Solved: Re: Data Ingestion Troubles

michaelgambling · ‎08-07-2025

Hi All,

Pulling my teath out a bit trying to get my head around data ingestion.

I am new to Fabric and data engineering in general. I am trying to set up a metadata driven pipeline that implements a 'watermark strategy'

I have many questions on this, but my first one is this, in many Youtube videos and documentation articles i read, people suggest utiliting a date/time column to use as your 'watermark'.

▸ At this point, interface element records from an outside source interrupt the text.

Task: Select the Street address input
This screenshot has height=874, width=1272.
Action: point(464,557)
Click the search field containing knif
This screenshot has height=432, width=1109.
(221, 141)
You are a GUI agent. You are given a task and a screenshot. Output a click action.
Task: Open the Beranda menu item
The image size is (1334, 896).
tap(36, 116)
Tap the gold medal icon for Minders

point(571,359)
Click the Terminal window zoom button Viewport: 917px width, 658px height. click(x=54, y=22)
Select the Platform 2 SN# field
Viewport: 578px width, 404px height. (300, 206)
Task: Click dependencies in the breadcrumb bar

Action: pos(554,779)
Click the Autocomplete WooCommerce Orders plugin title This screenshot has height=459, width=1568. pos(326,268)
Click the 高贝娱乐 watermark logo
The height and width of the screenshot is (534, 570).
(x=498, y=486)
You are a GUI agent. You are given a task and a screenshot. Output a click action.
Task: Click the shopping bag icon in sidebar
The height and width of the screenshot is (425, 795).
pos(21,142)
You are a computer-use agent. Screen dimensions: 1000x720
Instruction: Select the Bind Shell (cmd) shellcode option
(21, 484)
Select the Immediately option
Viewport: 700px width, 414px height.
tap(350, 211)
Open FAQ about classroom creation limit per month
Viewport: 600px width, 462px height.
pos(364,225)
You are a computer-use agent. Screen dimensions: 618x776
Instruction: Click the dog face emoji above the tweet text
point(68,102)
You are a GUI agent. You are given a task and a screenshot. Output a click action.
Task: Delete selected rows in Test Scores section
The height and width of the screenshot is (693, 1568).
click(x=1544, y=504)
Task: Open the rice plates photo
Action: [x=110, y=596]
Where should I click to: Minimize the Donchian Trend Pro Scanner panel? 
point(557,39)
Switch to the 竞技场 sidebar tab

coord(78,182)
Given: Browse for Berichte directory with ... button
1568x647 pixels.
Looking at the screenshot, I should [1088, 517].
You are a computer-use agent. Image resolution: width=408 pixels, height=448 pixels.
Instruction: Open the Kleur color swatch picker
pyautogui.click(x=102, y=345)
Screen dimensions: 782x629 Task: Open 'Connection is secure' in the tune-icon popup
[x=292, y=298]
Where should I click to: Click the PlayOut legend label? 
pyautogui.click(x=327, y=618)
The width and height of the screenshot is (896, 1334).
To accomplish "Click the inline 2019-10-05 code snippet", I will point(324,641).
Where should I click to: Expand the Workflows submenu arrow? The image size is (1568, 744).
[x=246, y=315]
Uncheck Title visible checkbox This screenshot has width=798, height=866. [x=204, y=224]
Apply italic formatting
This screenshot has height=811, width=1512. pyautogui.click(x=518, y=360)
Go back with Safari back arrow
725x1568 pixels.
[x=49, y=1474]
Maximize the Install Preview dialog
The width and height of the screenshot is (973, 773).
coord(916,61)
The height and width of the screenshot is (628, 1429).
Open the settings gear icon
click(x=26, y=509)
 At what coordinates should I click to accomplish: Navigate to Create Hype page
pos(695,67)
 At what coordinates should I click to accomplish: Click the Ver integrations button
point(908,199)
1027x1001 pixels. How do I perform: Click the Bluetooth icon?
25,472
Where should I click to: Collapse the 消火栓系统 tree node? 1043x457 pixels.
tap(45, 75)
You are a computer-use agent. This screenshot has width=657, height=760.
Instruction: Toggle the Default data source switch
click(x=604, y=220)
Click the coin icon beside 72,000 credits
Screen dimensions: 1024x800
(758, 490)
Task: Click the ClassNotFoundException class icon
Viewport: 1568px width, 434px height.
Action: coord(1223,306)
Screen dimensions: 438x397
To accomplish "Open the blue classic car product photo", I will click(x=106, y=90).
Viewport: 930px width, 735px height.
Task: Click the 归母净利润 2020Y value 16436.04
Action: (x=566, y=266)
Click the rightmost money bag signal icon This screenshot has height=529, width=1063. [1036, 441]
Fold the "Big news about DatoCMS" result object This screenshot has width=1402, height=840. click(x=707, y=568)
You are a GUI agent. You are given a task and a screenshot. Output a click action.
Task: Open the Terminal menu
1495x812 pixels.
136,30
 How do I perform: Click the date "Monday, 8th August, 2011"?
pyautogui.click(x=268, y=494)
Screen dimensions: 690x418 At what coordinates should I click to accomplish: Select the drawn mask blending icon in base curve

I have tried ingesting a table with a nominated column, it never works. When i try to use the 'Upsert' feature it always results in this error:

"ErrorCode=FailedToUpsertDataIntoDeltaTable,'Type=Microsoft.DataTransfer.Common.Shared.HybridDeliveryException,Message=Hit an error when upsert data to table in Lakehouse. Error message: Could not load file or assembly 'System.Linq.Async, Version=6.0.0.0, Culture=neutral, PublicKeyToken=94bc3704cddfc263' or one of its dependencies. The system cannot find the file specified.,Source=Microsoft.DataTransfer.Connectors.LakehouseTableConnector,''Type=System.IO.FileNotFoundException,Message=Could not load file or assembly 'System.Linq.Async, Version=6.0.0.0, Culture=neutral, PublicKeyToken=94bc3704cddfc263' or one of its dependencies. The system cannot find the file specified.,Source=Microsoft.DataTransfer.Connectors.LakehouseTableConnector,'"

All research indicates this is a Fabric platform issue with nothing that can be done from my end. Therefore i am forced to use the 'append' table action.

When i run the pipeline after set up:

- It runs for the first time, data is ingested and looks good.

- I make some test changes to historical data, that has been ingested into the Lakehouse tables.

- I run the pipeline a second time, those changes are added as a new line to the data, with the opriginal line remaining present.

- This as a results means i have an additional accurate line, and a previous line of stale outdated and inaccurate data.

I cannot seem to find a way to make this work. I have speant three solid days trying to tinker with things. There is minimal documentation, often reffering to articles from Data Factorfy prior to it being rolled into Fabric. Youtube videos are never relevant, they simply talk about data scenarios where additional rows are added or people working with .CSV files. I need to find articles that are relevant to actual enterprise level scenarios as opposed to .CSV files with a few movies listed in a small handfull of rows, with data remaining completley static.

My scenario is:

1) I have on-premis MS SQL servers that are connected to my Fabric workspace via a datagateway.

2) I am utilising SQL SELECT queries to extract only particular columns from my SQL tables.

3) I have a data 'warehouse' that holds my watrermark and metadata control tables.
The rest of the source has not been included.